Asylum hotel hysteria

Immigration issues are difficult to handle and finding an effective
way of coping with thousands of asylum seekers is a challenging
task. But the muddled approach adopted by the home secretary this
week has aggravated these difficulties. David Blunkett has accused
the immigration and nationality directorate of being incompetent
over plans to use a hotel in Sittingbourne, Kent, to house newly
arrived asylum seekers. The local MP was not informed and the local
council, Swale, was ignored when it raised concerns about the
security arrangements concerning the hotel.

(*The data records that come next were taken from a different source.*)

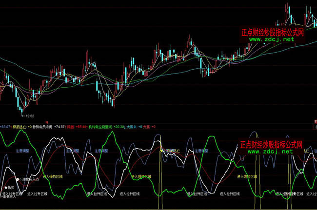Click the white star 低买 marker
This screenshot has height=210, width=317.
click(6, 188)
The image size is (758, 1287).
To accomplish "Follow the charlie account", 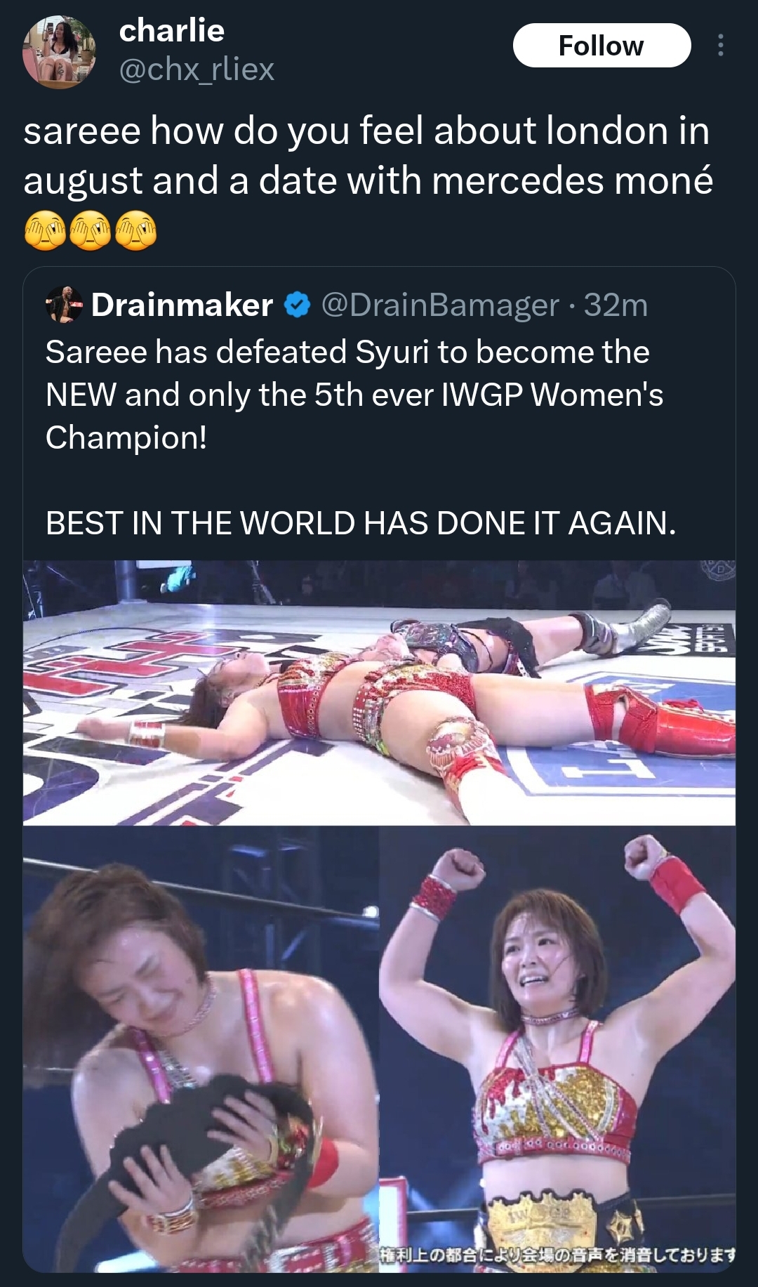I will click(601, 46).
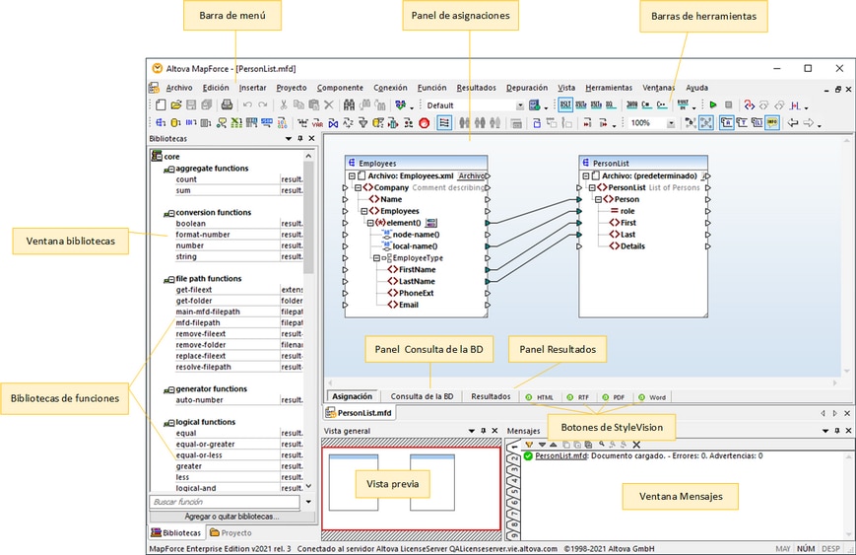The width and height of the screenshot is (856, 555).
Task: Click the Cut scissors toolbar icon
Action: click(284, 104)
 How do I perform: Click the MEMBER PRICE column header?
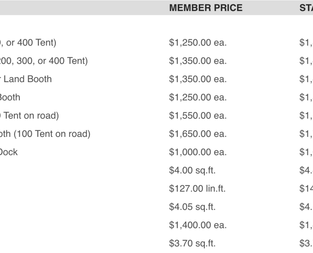click(206, 8)
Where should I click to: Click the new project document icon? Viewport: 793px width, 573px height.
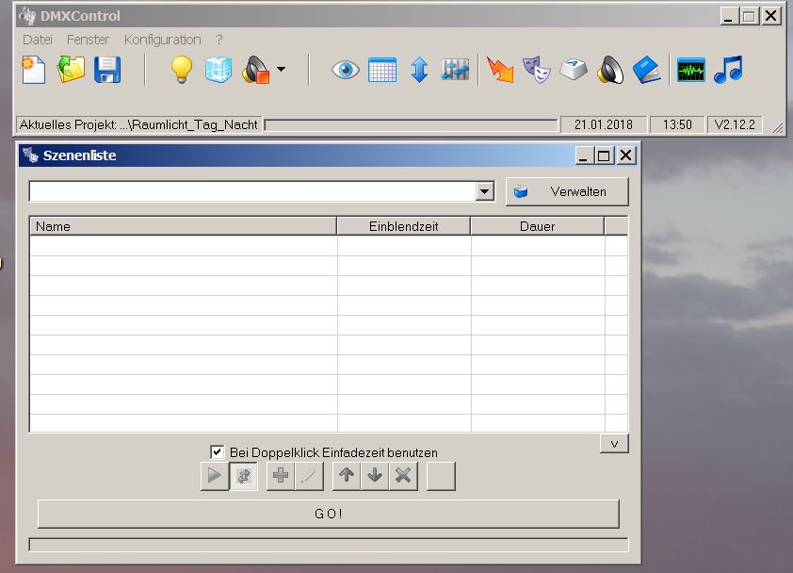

Blunkett has ordered a review of the performance of the National
Asylum Support Service, which has been beset with problems
especially since it announced that asylum seekers would be
dispersed around the country.

In Kent, where the council has responsibility for looking after
2,400 unaccompanied children and 4,000 families, the problem is
acute and the burden on its budgets massive. The local authority
was told the dispersal scheme would ease the problems, but that has
not materialised, and social services director Peter Gilroy is
right to be sceptical when he is told the new centre in
Sittingbourne will be temporary.

Plans for new reception centres in different parts of the country
have run into the sand in the face of fierce opposition from
neighbouring communities, and the hotel plan appears to be a panic
measure.

This crisis is made much worse by a media campaign against asylum
seekers, with the Daily Mail especially culpable. This has
fuelled hostility towards “foreigners who are all terrorists”. The
charges against an asylum seeker for the murder of policeman
Stephen Oake in Manchester seems to have taken the hatred, and it
is that, to a new level.

The government could do much more to help. Instead of trying to
please the Daily Mail readership by taking a hard line
against asylum seekers, ministers could help by putting over a
balanced view. Communities need to be shown that the overwhelming
majority of asylum seekers are not here to cause trouble but
because they want a better life. Can we blame them for that?